Пьеро вернулся в комнату Аншеля и задумался над непонятным разговором, потом отыскал в словаре слово «гой», но все равно не понял, к чему оно. Он долго сидел, перебрасывая в руках ермолку Аншеля, которую снял со спинки стула; позже, когда мадам Бронштейн пришла с ним поговорить, ермолка красовалась у него на голове.
— Сними! — прикрикнула мадам Бронштейн, сдернула ермолку и повесила обратно на спинку стула. Она впервые в жизни так резко разговаривала с Пьеро. — Этими вещами не шутят. Это тебе не игрушка, это святое.
Пьеро промолчал, но ему стало стыдно, и он встревожился. Его не берут в храм, ему не дают носить шапку друга; абсолютно ясно, что он здесь лишний. Чуть погодя, узнав, куда его отправляют, он убедился в этом окончательно.
— Мне очень жаль, Пьеро, — сказала мадам Бронштейн, закончив объяснения. — Но приют, я слышала, хороший. Уверена, тебе там понравится. И может быть, скоро тебя усыновят какие-нибудь милые люди.

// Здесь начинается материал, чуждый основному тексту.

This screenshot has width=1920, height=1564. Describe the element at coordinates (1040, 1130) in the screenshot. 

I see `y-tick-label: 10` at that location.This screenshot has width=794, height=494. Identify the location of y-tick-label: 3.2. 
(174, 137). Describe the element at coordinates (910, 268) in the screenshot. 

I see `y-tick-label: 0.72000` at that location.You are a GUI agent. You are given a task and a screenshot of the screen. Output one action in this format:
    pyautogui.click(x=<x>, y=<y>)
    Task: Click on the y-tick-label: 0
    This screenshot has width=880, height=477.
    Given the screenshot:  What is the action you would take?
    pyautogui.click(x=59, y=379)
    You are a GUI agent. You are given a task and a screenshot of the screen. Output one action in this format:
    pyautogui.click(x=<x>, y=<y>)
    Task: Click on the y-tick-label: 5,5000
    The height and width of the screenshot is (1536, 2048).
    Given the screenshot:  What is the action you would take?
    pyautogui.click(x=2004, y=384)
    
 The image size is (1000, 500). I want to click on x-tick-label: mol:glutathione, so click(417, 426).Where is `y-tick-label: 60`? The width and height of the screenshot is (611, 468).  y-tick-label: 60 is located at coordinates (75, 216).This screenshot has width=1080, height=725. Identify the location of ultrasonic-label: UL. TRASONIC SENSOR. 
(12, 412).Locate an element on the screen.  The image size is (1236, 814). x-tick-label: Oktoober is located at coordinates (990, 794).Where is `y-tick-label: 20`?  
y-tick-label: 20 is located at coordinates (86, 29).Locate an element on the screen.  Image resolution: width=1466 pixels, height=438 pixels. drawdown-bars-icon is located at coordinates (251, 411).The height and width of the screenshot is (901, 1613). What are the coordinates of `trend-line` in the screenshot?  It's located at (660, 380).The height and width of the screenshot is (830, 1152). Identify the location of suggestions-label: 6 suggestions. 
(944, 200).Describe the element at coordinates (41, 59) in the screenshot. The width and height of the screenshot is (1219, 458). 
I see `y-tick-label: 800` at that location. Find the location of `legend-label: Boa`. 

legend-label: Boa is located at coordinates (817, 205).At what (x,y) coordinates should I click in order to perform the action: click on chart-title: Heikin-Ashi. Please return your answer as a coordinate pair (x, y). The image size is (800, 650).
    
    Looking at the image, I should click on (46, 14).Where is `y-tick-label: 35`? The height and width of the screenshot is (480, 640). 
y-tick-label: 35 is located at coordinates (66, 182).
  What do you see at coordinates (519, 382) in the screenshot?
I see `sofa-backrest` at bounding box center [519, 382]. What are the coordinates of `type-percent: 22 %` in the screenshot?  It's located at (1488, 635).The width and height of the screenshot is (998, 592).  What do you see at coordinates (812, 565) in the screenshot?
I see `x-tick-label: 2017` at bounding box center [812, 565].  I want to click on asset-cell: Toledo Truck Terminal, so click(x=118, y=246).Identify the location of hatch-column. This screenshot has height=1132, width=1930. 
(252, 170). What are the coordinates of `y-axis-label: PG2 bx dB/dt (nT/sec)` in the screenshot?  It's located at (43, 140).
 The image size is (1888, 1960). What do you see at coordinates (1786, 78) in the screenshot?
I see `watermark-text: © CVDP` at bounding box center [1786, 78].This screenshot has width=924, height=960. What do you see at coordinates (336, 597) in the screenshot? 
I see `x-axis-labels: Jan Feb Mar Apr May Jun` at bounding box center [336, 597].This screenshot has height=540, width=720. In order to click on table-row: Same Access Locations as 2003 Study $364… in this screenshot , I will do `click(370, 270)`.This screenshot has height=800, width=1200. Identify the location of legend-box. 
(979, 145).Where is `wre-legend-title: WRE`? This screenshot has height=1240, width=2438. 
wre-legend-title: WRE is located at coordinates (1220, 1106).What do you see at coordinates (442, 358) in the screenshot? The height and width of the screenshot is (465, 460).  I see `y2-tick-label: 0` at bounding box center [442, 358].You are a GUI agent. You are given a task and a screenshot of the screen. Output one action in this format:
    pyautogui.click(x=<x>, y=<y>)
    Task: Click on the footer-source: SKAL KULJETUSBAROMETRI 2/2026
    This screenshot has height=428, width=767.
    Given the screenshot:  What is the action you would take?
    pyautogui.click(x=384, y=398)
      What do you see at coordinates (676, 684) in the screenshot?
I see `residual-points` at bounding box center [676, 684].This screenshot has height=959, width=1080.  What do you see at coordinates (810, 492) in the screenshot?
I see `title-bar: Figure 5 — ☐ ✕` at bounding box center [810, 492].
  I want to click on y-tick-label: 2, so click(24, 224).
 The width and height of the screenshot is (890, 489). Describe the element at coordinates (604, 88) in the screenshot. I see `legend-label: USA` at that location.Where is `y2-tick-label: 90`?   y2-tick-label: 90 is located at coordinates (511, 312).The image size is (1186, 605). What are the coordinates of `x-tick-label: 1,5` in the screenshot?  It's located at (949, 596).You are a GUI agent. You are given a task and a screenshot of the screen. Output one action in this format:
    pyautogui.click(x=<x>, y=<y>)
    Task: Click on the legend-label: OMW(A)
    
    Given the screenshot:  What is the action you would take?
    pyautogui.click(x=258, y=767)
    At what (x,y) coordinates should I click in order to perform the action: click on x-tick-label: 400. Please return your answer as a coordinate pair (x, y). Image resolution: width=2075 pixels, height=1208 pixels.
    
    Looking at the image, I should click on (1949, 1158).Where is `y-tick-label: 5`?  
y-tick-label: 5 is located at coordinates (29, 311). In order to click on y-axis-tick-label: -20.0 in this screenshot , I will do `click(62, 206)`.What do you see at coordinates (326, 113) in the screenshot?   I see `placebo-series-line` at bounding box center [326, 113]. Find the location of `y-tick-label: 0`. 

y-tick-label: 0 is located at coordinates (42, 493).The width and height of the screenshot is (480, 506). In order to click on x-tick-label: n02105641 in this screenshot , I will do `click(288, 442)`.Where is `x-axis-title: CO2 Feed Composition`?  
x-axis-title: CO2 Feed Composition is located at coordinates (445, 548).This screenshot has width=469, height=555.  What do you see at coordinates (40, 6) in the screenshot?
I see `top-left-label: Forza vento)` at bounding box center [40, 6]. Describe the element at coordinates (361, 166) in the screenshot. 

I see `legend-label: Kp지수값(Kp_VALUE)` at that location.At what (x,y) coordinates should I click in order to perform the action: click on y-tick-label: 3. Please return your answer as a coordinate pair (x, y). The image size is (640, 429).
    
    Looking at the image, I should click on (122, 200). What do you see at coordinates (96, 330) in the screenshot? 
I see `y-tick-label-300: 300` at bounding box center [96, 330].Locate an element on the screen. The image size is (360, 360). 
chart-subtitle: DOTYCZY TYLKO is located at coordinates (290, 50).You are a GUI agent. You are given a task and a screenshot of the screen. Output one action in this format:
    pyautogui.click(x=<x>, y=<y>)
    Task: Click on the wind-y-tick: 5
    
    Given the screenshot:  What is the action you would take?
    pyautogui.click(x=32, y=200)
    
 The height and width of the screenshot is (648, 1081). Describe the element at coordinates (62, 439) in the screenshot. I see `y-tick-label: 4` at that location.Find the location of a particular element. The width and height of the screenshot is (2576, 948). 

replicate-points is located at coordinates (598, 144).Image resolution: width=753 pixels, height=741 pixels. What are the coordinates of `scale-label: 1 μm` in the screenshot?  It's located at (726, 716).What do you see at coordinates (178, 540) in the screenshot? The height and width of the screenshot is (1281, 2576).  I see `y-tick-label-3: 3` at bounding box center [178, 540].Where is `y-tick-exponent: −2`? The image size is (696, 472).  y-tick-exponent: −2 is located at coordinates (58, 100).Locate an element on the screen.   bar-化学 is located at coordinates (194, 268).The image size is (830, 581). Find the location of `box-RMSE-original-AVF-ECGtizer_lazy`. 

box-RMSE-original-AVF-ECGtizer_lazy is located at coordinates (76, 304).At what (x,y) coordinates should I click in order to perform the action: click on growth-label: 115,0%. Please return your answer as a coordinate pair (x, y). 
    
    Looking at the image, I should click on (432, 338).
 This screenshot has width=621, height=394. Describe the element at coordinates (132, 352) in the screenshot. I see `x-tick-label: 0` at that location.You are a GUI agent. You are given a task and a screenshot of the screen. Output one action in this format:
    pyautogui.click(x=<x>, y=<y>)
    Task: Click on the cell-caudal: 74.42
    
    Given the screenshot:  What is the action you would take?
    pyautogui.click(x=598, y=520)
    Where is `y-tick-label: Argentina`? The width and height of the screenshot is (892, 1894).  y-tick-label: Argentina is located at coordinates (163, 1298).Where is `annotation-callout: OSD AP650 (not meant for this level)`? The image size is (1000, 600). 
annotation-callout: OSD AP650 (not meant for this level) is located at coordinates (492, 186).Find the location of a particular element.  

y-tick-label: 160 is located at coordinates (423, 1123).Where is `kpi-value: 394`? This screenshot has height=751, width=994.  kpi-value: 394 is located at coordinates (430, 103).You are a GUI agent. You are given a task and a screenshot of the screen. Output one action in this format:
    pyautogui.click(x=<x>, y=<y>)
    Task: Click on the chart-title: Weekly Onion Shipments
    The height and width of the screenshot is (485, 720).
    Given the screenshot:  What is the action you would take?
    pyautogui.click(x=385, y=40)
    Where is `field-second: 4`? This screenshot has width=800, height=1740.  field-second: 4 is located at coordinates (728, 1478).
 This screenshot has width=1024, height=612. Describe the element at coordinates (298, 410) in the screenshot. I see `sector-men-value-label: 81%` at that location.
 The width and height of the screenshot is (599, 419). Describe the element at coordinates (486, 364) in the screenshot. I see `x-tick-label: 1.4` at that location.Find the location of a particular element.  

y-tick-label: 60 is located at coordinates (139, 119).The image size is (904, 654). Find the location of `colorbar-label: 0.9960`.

— А Д’Артаньян? — спросил Пьеро и поглядел на песика, спавшего на полу.
— Мы о нем позаботимся, — заверила мадам Бронштейн. — Он ведь любит косточки, да?
— Он любит косточки.
— Ну так они бесплатные, спасибо мсье Абрахамсу. Пожертвую, говорит, несколько штучек в день, очень уж мы с женой любили его маму.
Пьеро промолчал; он не сомневался, что, обернись все иначе, мама взяла бы к ним Аншеля. Хоть мадам Бронштейн об этом молчит, но дело, видно, в том, что он гой. Впрочем, сейчас Пьеро волновался о другом: что останется совсем без близких. Аншель и Д’Артаньян будут вместе, а он — один-одинешенек.